■ **Brief A**: According to the Harte Hanks earnings report below, what were the company's first quarter revenues?
■ **Brief B**: Pick up the Harte Hanks earnings report below after its final sentence and keep writing it.

---- Reading passage

First quarter revenues were $49.0 million, up 12.1% from $43.8 million in the first quarter of 2021. All three segments delivered year-over-year growth.

First quarter operating income was $3.9 million, compared to an operating loss of $0.9 million in the first quarter of 2021. The improvement resulted from the Company's revenue increases and cost reduction efforts.

Net income for the quarter was $3.3 million, up from a net loss of $1.8 million in the first quarter last year. Income attributable to common stockholders for the first quarter was $2.8 million, or $0.40 per basic share and $0.39 per fully diluted share, compared to loss attributable to common shareholders of $1.9 million, or $(0.28) per basic and diluted share. 

Balance Sheet and Liquidity

Harte Hanks ended the quarter with $12.2 million in cash, cash equivalents and restricted cash, compared to $15.1 million at December 31, 2021. At March 31, 2021, the Company had no short-term debt, $5 million in long-term debt and $51.3 million in outstanding long-term pension liability. On December 31, 2021, the Company had no short-term debt, $5 million in long-term debt and $52.5 million in outstanding long-term pension liability.

--------
---- Dataset content

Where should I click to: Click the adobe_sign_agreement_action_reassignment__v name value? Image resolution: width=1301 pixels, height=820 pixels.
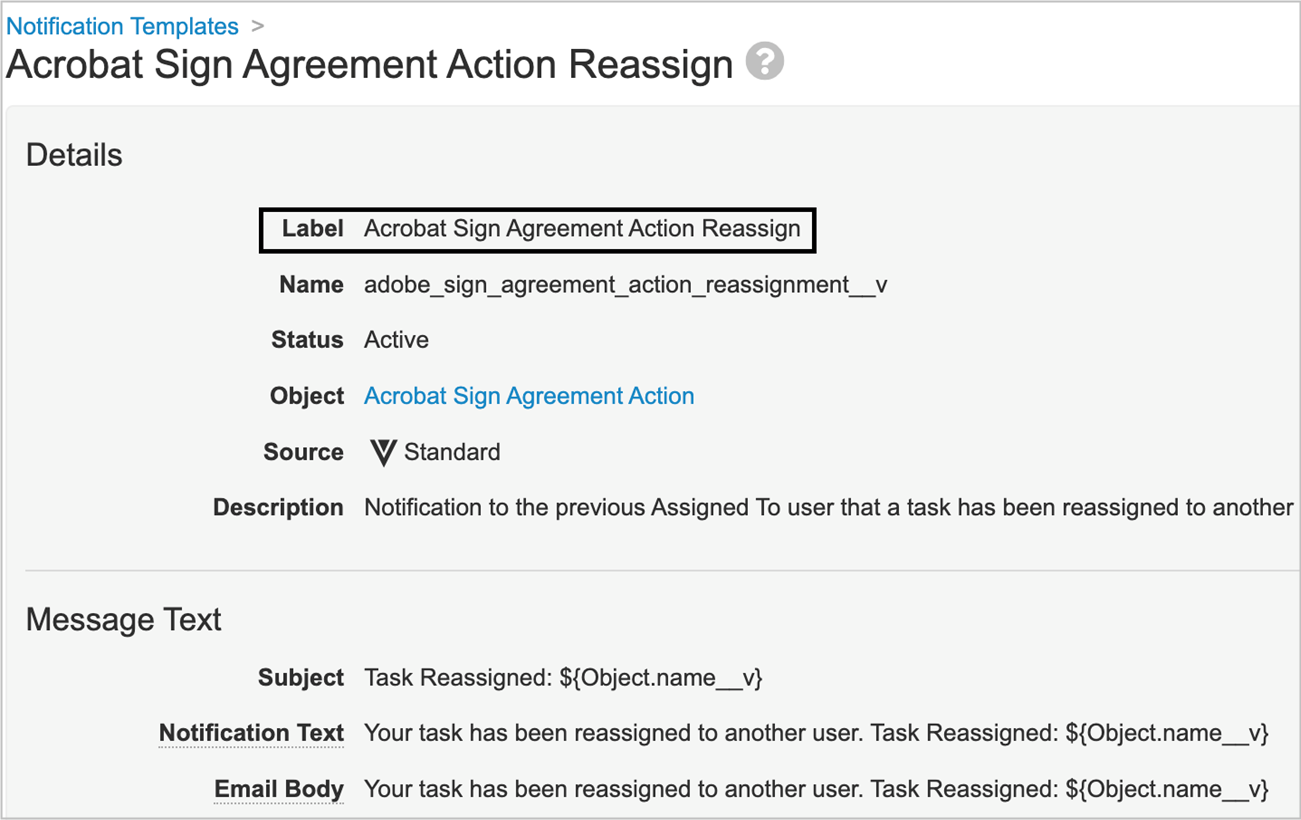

--------
---- Dataset content

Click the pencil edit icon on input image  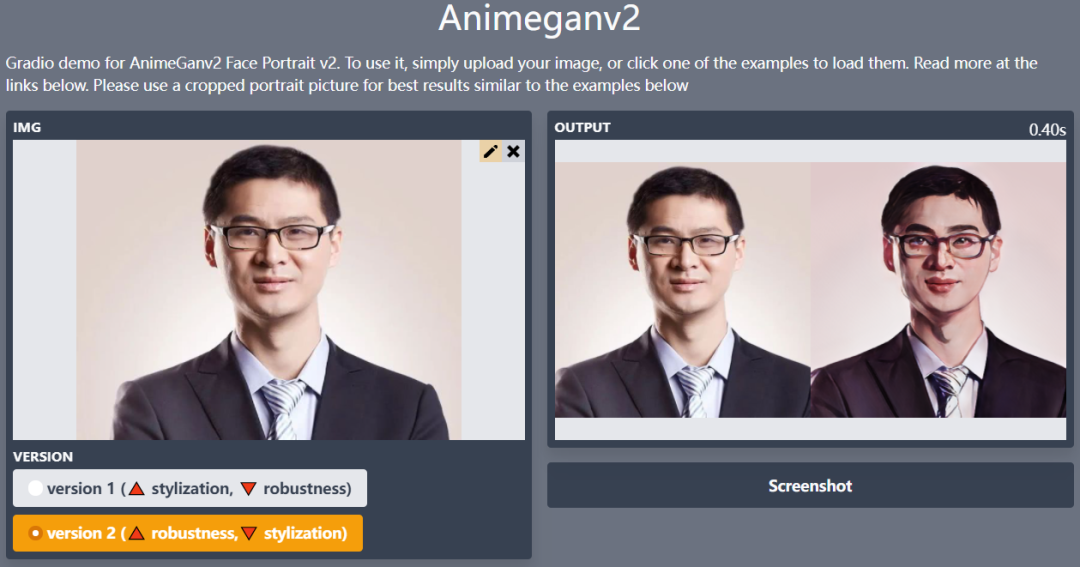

--------
---- Dataset content

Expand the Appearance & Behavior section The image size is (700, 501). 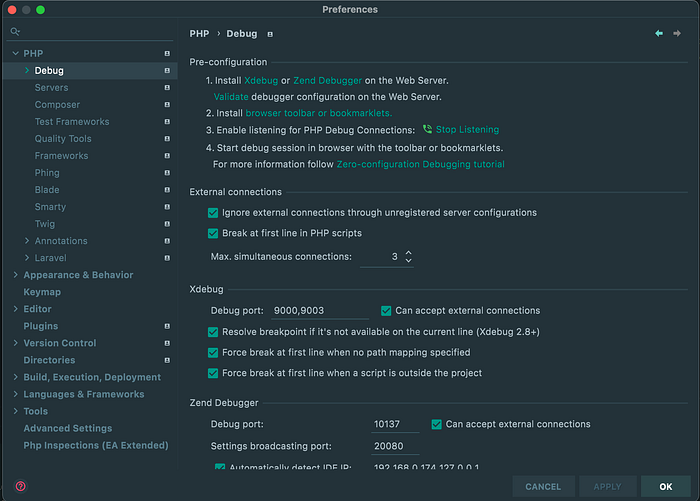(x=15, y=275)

--------

■ **Reply A**: $49.0 million, up 12.1% from $43.8 million in the first quarter of 2021.

■ **Reply B**:
The company anticipates receiving a net operating loss (NOL) tax refund of $7.6 million in 2022 which will further enhance liquidity.

Conference Call Information

The Company will host a conference call and live webcast to discuss these results today at 4:30 p.m. EST. Interested parties may access the webcast at https://www.webcaster4.com/Webcast/Page/2810/45439 or may access the conference call by dialing in the United States (844) 369-8770 or internationally (862) 298-0840.

A replay of the call can also be accessed via phone through May 26, 2022, by dialing (877) 481-4010 from the U.S., or (919) 882-2331 from outside the U.S. The conference call replay passcode is 45439.

About Harte Hanks:

Harte Hanks (NASDAQ: HHS) is a leading global customer experience company whose mission is to partner with clients to provide them with CX strategy, data-driven analytics and actionable insights combined with seamless program execution to better understand, attract, and engage their customers.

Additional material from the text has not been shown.